While data-driven methods have significantly advanced the 3D reconstruction for static scenes, extending these techniques to 4D remains challenging due to the difficulty in obtaining the extensive training data required. CAT4D overcomes this limitation by using a multi-view video diffusion model, which generates high-quality, photorealistic 4D content from a limited set of input views.
How CAT4D works
CAT4D follows a two-stage process (see the picture below):
- Stage 1: A monocular video is input into a multi-view video diffusion model. This model generates multiple views from different angles and time points, effectively simulating a multi-camera setup.
- Stage 2: The synthesized views are then processed by a deformable 3D Gaussian model to reconstruct a 4D scene, which are highly realistic new views from any desired angle and time point.

Starting with a video captured by a single moving camera, additional video frames are created (orange frames) as if they were captured by multiple stationary cameras placed strategically around the scene. These virtual cameras can be positioned at the same spots as the original camera (gray circles) or in entirely new locations (blue circles). The generated frames are used to reconstruct a 4D scene with deforming 3D Gaussians. While the input trajectory is shown with changing viewpoints, this method also supports fixed-viewpoint videos.

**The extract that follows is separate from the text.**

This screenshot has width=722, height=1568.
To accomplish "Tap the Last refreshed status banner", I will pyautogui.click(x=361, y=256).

Training datasets: CAT4D was trained on a diverse dataset combining real-world and synthetic data. This includes synthetic 4D scenes, real-world multi-view images for camera motion training, and real-world monocular videos with static viewpoints.
Experiments
The model was evaluated on its ability to independently control camera angles and time using the NSFF dataset, in comparison to 4DiM. Starting with three input images (row 1 in the next figure), CAT4D generates three sequences of images with the following properties:
- varying viewpoints while keeping time fixed (row 2)
- fixed viewpoint while varying time (row 3)

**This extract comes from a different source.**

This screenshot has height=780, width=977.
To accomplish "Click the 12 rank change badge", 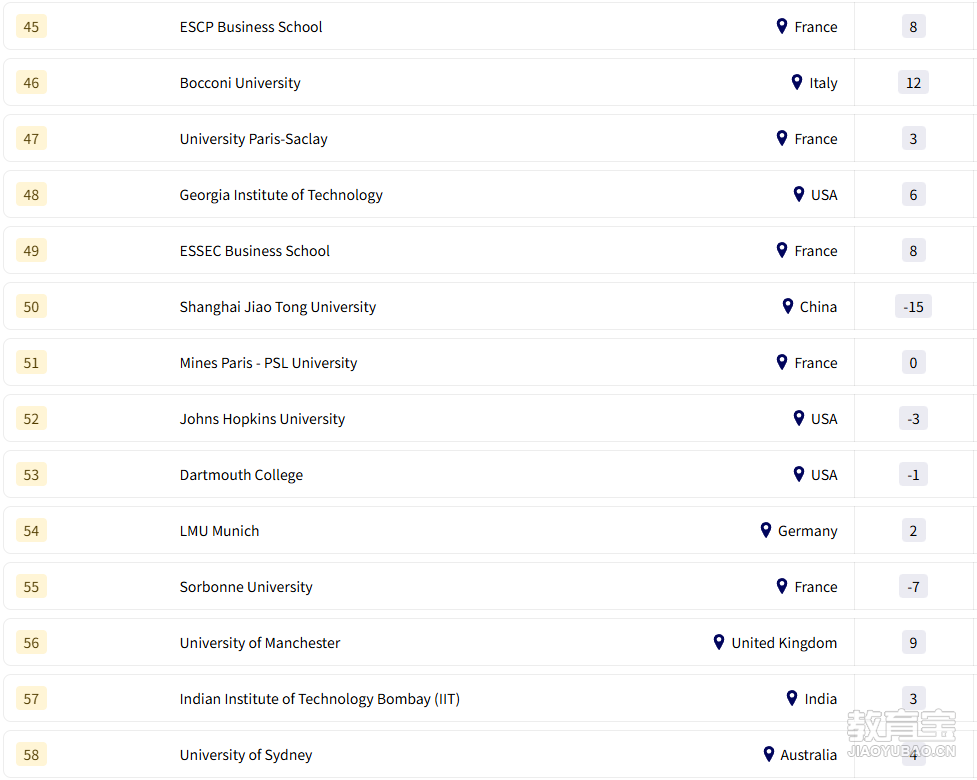I will 913,83.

- both changing viewpoints and time (row 4)
When comparing 4DiM (column 1), CAT4D (column 2), and the ground truth (column 3), it is evident that CAT4D is closer to the ground truth, offering better control and higher-quality images.

The model was tested on creating 3D scenes from a few images in a bullet-time effect, where time slows down, and the camera moves around the scene. As shown below, CAT4D produces reconstructions that are more accurate and closer to the ground truth (GT) compared to CAT3D-1cond and CAT3D-2cond.

Visit the project page for more experimental results.
Limitations and future work
CAT4D faces some limitations in terms of its accuracy and versatility. The model sometimes mistakes changes in camera angle for changes in time, particularly when objects are moving and occluding each other. While the generated 3D scenes look realistic from different viewpoints, the way objects move in the 3D space might not be accurate.
The researchers propose overcoming these limitations by training larger multi-view video models and incorporating additional supervision signals, such as depth and motion estimates. Depth aids in understanding the scene’s spatial layout, while motion estimates capture object movements.
Conclusion
CAT4D is a new technology designed to transform single-view videos into immersive 4D experiences. It employs a multi-view video diffusion model to generate multiple perspectives of the same scene, which are then used to reconstruct dynamic 3D scenes.
The model has a wide range of real-world applications across various fields, such as robotics, medical imaging, augmented reality, and scientific research.